In November 2013, representatives of Wilamowice were invited to the Polish Parliament in Warsaw as special guests for the Conference on European and Regional Instruments of Protecting Endangered Languages. 10 The conference participants not only got acquainted with the history, situation and prospects for the language,Reference Nijakowski 11 but were also shown samples of spoken, sung and written Wymysiöeryś. A special guest of the event was Cardinal Kazimierz Nycz, 12 the archbishop of Warsaw, who expressed his thanks to the community and researchers for their efforts to keep the language of Wilamowice alive. This fact has considerably strengthened the position of the language (revitalisers) vis-à-vis the otherwise sceptical local Catholic clergy.

The launch of the above research project also resulted in establishing the Wymysiöeryśy Akademyj–Accademia Wilamowicziana in November 2013. This event marked an important new direction in the conservation of Wymysiöeryś and hopefully a chance for a new beginning for the language. The Akademyj, for the first time, brings together native speakers, academics, and community members in an international partnership of co-operation and understanding, with the goal of creating an academic body through which efforts in documentation and revitalisation of Wymysiöeryś can be coordinated.

In 2011, Tymoteusz Król started teaching Wymysiöeryś, originally on an exclusively private base (to five to eight pupils). Since autumn 2014, the classes were incorporated into the school curriculum in Wilamowice, so the language is currently being taught to almost 30 children and two teachers (who are ready to take over and develop the school teaching curriculum) on the basic, intermediate and advanced levels. The presence of Wymysorys at the local school in Wilamowice is supported with the direct assistance and honorary patronage of the Warsaw University’s Faculty of ‘Artes Liberales’ and Adam Mickiewicz University in Poznań, Faculty of Modern Languages and Literatures. Launching the language at the local school is a direct result of the successful collaboration and alliance between local teachers and revitalisers of the language, direction of the school and municipal authorities, and academic institutions; importantly, it was preceded by special psycholinguistic and educational workshops for children, their parents, and teachers.
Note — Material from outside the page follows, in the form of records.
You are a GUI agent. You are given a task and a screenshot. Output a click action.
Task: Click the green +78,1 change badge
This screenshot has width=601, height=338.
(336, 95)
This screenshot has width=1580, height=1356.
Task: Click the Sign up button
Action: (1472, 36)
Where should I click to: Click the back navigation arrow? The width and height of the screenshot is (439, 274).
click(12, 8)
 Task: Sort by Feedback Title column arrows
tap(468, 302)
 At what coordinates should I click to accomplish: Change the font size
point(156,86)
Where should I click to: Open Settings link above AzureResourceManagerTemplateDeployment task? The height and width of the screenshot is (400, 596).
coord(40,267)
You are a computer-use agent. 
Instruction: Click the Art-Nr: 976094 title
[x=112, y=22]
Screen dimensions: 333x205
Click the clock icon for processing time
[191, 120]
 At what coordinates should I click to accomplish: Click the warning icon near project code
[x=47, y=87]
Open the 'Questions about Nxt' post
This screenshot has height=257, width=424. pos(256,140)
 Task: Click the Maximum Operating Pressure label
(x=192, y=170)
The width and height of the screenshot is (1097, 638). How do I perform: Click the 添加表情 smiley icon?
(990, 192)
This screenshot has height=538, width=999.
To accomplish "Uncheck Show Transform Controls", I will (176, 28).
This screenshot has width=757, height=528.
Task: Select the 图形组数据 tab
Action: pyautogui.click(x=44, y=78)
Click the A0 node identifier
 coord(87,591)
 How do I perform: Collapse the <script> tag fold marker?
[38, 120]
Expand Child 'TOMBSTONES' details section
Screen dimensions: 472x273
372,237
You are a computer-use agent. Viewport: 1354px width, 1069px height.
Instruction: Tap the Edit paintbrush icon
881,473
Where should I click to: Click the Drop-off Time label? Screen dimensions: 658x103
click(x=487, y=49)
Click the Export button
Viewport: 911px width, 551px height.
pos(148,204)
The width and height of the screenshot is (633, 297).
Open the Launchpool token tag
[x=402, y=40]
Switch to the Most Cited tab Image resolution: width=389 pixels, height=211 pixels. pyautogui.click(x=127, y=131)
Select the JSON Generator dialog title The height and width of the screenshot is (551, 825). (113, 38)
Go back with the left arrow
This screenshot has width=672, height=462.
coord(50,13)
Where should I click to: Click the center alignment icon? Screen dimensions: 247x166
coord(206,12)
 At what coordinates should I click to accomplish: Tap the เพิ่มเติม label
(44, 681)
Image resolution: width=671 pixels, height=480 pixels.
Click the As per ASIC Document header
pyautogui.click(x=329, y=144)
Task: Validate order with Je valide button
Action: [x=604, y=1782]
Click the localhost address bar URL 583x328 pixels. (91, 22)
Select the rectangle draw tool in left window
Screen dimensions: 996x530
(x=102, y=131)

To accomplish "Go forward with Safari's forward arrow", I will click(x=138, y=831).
These and other specialised workshops have been designed and implemented within the aforementioned project as part of a broader strategy for reinforcing positive language ideology and attitudes. Thereby, for the first time, any language acquisition programme for Wymysiöeryś can be planned.

Another domain, closely linked to the language teaching programme and where the recent years brought significant changes in favour of the prestige of Wilamowicean, is amateur theatre. In common opinion, particularly among the younger generations, Wymysiöeryś can be used solely in domains referring to the past, traditional culture, ancient customs, etc. The spectacles arranged and put on stage in 2014 to 2017 – namely Der Kliny Fjyśt ‘The Little Prince’, Der Hobbit ‘The Hobbit’ and Óf jer Wełt (‘In the Next World’, based on the epic poem by Florian Biesik) – not only proved the timeless dimension of Wymysiöeryś vocabulary and expressive potential, but attracted a troupe of young learners (= new speakers) to master their recitation and stage skills in the language. 13 Der Hobbit and Óf jer Wełt were staged at the Polish Theatre in Warsaw in February 2016 and March 2017, respectively, thus making the spectacles, performed exclusively in Wymysiöeryś, available for a broader public. In addition, starting in 2016, the language has been taught as a university course at the Faculty of ‘Artes Liberales’ of the University of Warsaw.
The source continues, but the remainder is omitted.